Working data:

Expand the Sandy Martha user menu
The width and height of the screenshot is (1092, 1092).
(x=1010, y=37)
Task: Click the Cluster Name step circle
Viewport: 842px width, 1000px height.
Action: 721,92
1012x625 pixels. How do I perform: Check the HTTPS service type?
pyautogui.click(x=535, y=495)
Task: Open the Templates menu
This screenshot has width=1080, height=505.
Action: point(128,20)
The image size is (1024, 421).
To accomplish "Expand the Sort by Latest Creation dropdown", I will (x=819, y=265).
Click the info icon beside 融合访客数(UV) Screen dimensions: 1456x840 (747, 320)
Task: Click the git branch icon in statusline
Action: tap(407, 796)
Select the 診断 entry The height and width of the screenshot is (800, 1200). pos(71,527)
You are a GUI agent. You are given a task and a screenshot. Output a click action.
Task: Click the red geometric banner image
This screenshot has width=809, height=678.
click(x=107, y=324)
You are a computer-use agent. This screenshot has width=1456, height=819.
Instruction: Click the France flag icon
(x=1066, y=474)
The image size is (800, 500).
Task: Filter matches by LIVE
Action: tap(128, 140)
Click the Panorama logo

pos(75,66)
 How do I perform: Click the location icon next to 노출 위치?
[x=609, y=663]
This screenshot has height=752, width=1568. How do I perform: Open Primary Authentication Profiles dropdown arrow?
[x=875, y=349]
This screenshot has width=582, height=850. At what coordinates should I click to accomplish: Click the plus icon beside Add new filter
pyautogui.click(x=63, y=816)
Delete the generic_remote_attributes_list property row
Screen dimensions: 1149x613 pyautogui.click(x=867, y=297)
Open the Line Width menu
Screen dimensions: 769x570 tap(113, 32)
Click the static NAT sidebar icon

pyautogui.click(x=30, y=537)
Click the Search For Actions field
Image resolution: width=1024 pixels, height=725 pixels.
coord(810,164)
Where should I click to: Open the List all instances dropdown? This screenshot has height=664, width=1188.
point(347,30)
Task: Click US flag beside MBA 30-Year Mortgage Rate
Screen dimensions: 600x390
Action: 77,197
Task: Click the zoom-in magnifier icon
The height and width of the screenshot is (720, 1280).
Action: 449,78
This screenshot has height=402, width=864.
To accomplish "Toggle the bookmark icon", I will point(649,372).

Problem requirements:
Convert every line of the items above into a JSON list of strings, with one string per line and blank lines left out.

In response:
[
  "Expand the Sandy Martha user menu",
  "The width and height of the screenshot is (1092, 1092).",
  "(x=1010, y=37)",
  "Task: Click the Cluster Name step circle",
  "Viewport: 842px width, 1000px height.",
  "Action: 721,92",
  "1012x625 pixels. How do I perform: Check the HTTPS service type?",
  "pyautogui.click(x=535, y=495)",
  "Task: Open the Templates menu",
  "This screenshot has width=1080, height=505.",
  "Action: point(128,20)",
  "The image size is (1024, 421).",
  "To accomplish \"Expand the Sort by Latest Creation dropdown\", I will (x=819, y=265).",
  "Click the info icon beside 融合访客数(UV) Screen dimensions: 1456x840 (747, 320)",
  "Task: Click the git branch icon in statusline",
  "Action: tap(407, 796)",
  "Select the 診断 entry The height and width of the screenshot is (800, 1200). pos(71,527)",
  "You are a GUI agent. You are given a task and a screenshot. Output a click action.",
  "Task: Click the red geometric banner image",
  "This screenshot has width=809, height=678.",
  "click(x=107, y=324)",
  "You are a computer-use agent. This screenshot has width=1456, height=819.",
  "Instruction: Click the France flag icon",
  "(x=1066, y=474)",
  "The image size is (800, 500).",
  "Task: Filter matches by LIVE",
  "Action: tap(128, 140)",
  "Click the Panorama logo",
  "pos(75,66)",
  " How do I perform: Click the location icon next to 노출 위치?",
  "[x=609, y=663]",
  "This screenshot has height=752, width=1568. How do I perform: Open Primary Authentication Profiles dropdown arrow?",
  "[x=875, y=349]",
  "This screenshot has width=582, height=850. At what coordinates should I click to accomplish: Click the plus icon beside Add new filter",
  "pyautogui.click(x=63, y=816)",
  "Delete the generic_remote_attributes_list property row",
  "Screen dimensions: 1149x613 pyautogui.click(x=867, y=297)",
  "Open the Line Width menu",
  "Screen dimensions: 769x570 tap(113, 32)",
  "Click the static NAT sidebar icon",
  "pyautogui.click(x=30, y=537)",
  "Click the Search For Actions field",
  "Image resolution: width=1024 pixels, height=725 pixels.",
  "coord(810,164)",
  "Where should I click to: Open the List all instances dropdown? This screenshot has height=664, width=1188.",
  "point(347,30)",
  "Task: Click US flag beside MBA 30-Year Mortgage Rate",
  "Screen dimensions: 600x390",
  "Action: 77,197",
  "Task: Click the zoom-in magnifier icon",
  "The height and width of the screenshot is (720, 1280).",
  "Action: 449,78",
  "This screenshot has height=402, width=864.",
  "To accomplish \"Toggle the bookmark icon\", I will point(649,372)."
]